I went along to see Richard Dawkins in Brisbane tonight. The results were unsurprising. I agreed with most of what he had to say – everything except his starting assumptions and conclusions.
He started by telling us all that our lives are incredibly improbable. That we should never take them for granted, that we should never take our existence for granted, and that we should marvel at our very unlikelihood. Then, he suggested, as his latest book indicates – evolution is the greatest and only show on earth.
Our improbable beginnings began with an improbable meeting of improbable matter that expanded improbably in a way that created stars and then life and then us. Somehow it makes more sense to believe a void created complexity than to believe a God did. But we can’t believe that a void created a God (especially the God of the Bible) who would eventually create a world… Once you start speculating about origins all the options seem possible to me.
It is, of course, improbable that anything like a God could possibly have been involved in the process – because for Dawkins as soon as you can describe the process the notion of an author is redundant. He ridiculed the God of the gaps (which is ridicule worthy) and a bunch of other strawmen. Then he closed with a question and answer session.

Listed records —
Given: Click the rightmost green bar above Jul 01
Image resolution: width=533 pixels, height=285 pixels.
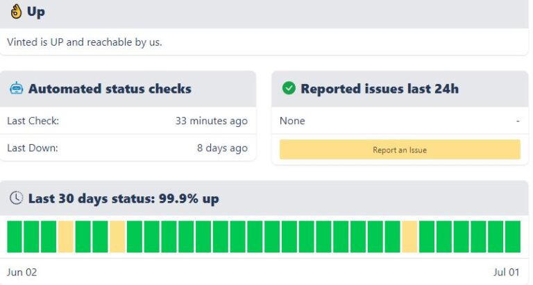Looking at the screenshot, I should (513, 236).
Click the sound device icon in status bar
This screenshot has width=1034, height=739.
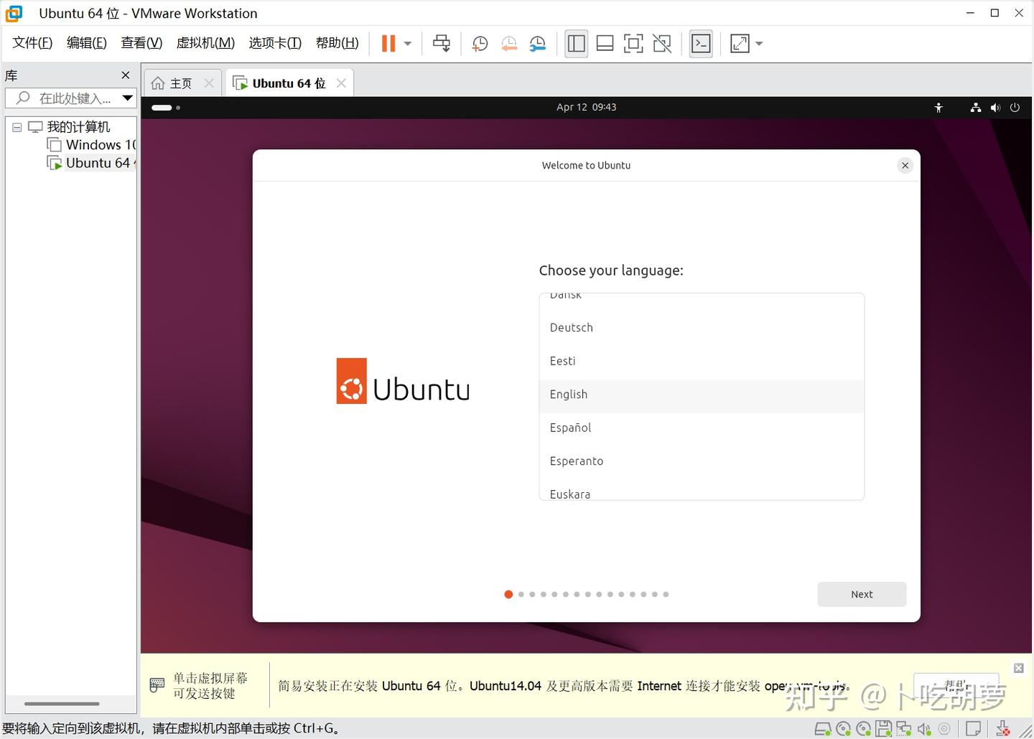923,728
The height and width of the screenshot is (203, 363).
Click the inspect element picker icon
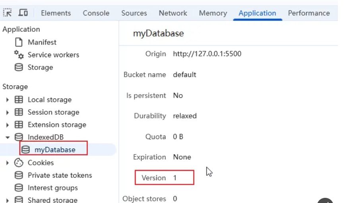[x=7, y=13]
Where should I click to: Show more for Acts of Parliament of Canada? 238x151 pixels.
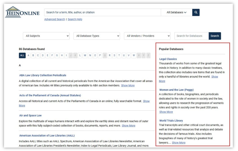coord(146,101)
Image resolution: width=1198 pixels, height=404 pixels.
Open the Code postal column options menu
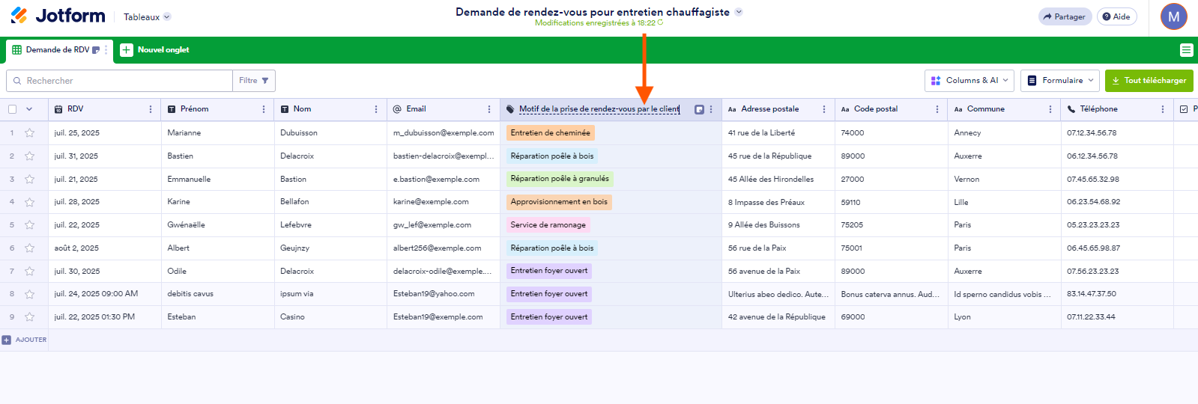[x=937, y=109]
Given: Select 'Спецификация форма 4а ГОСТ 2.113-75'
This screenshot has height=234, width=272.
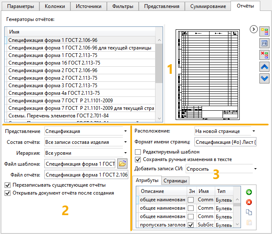Looking at the screenshot, I should [x=54, y=93].
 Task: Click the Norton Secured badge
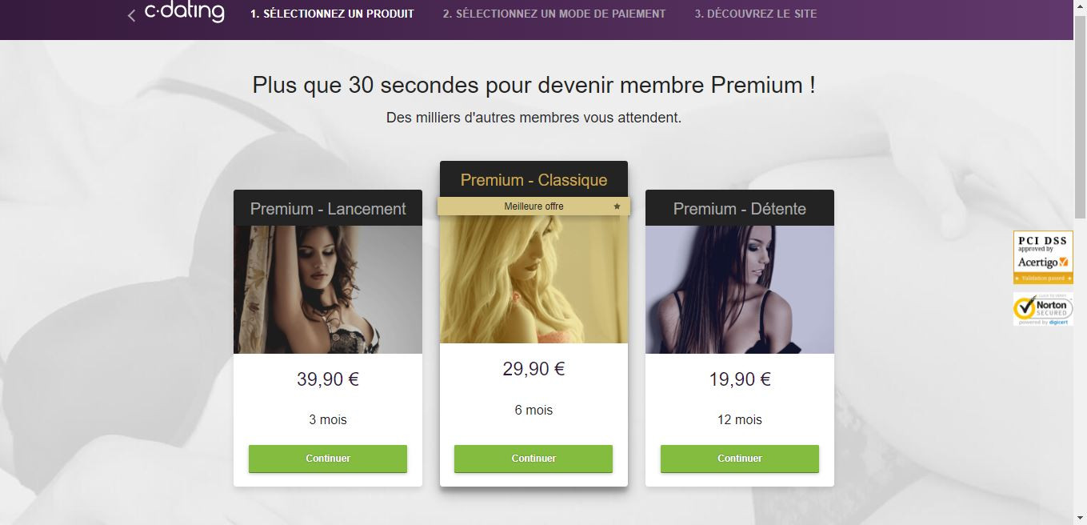click(1043, 309)
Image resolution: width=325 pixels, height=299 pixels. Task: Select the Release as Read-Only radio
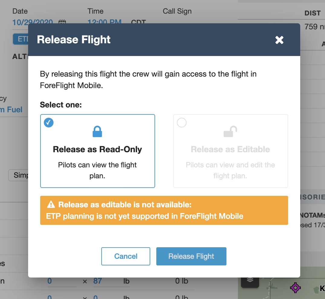click(49, 123)
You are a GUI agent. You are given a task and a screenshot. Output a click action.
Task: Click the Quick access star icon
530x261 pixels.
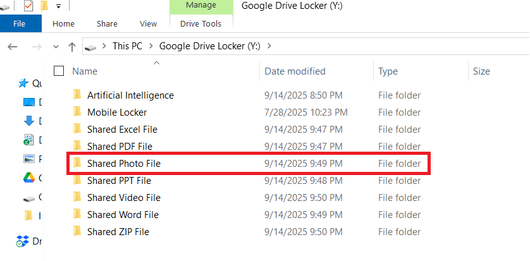point(23,83)
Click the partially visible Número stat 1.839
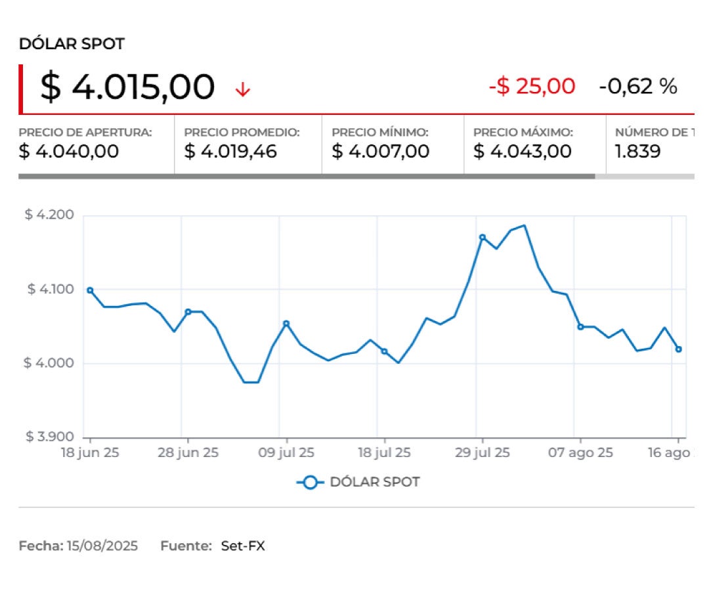The width and height of the screenshot is (709, 591). point(637,152)
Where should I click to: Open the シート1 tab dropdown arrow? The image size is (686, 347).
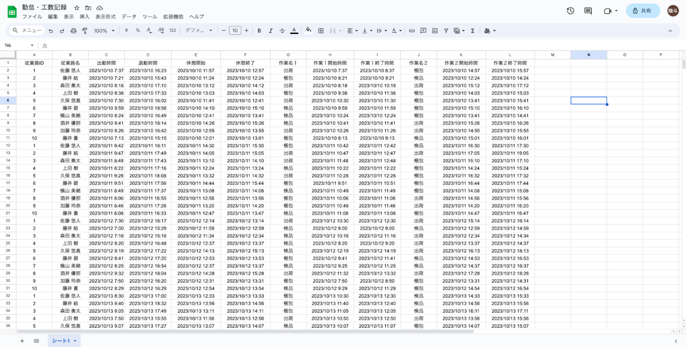(x=75, y=341)
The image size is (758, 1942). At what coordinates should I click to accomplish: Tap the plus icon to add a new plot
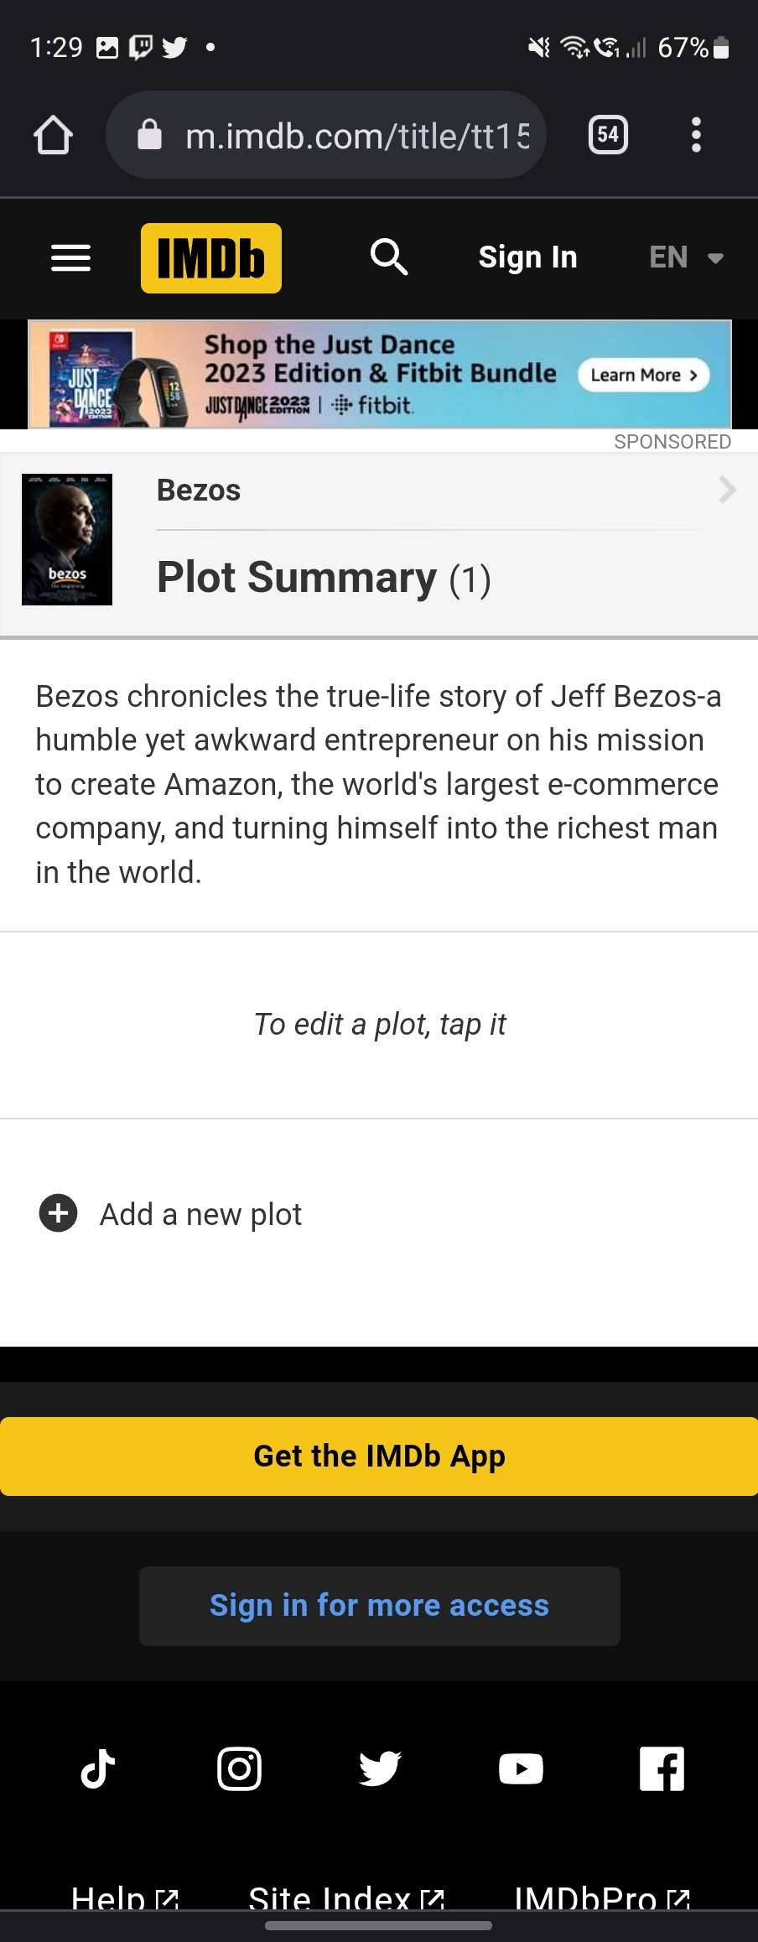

Directives —
1 > For the account of the Dawkins talk, decide whether each statement agrees with it: (a) The writer agreed with Dawkins's starting assumptions. (b) Dawkins began by telling the audience that their lives are incredibly improbable. (c) The talk ended with a question and answer session. For each, answer yes or no and quote the words that settle it.
2 > Extend the account of the Dawkins talk, picking up right after its final sentence.
The entries come from a separate source and are unrelated to the account of the Dawkins talk.

Task-by-task outputs —
1 >
(a) No: "everything except his starting assumptions and conclusions."
(b) Yes: "He started by telling us all that our lives are incredibly improbable."
(c) Yes: "Then he closed with a question and answer session."

2 >
He was funny, engaging and most concilliatory. He just isn’t really engaging with any Christian belief that includes the ability to synchronise Christian belief with scientific truths, and he doesn’t seem to think that the Christian lay person is capable of anything but a strict, fundamentalist interpretation of particular passages. He did, in question time, suggest that the enlightened “bishops and archbishops” of the Christian world believe that God may have had some role to play in the start of everything but has then stepped back. Curiously missing the point of the incarnation.
He had a swing at anyone who believes anything on the basis of faith, authority, or feeling (there was one other factor – I forget) – and suggested that evidence is where it’s at. Which is fine. But he doesn’t really have anything to say to those of us who are believers because we think the evidence for the death and resurrection of Jesus is compelling. Like a modern day Don Quixote he spends most of his time tilting at windmills to the cheers of an equally delusional crowd. Until he starts actually engaging with the facts his efforts to discredit his opponents are risible.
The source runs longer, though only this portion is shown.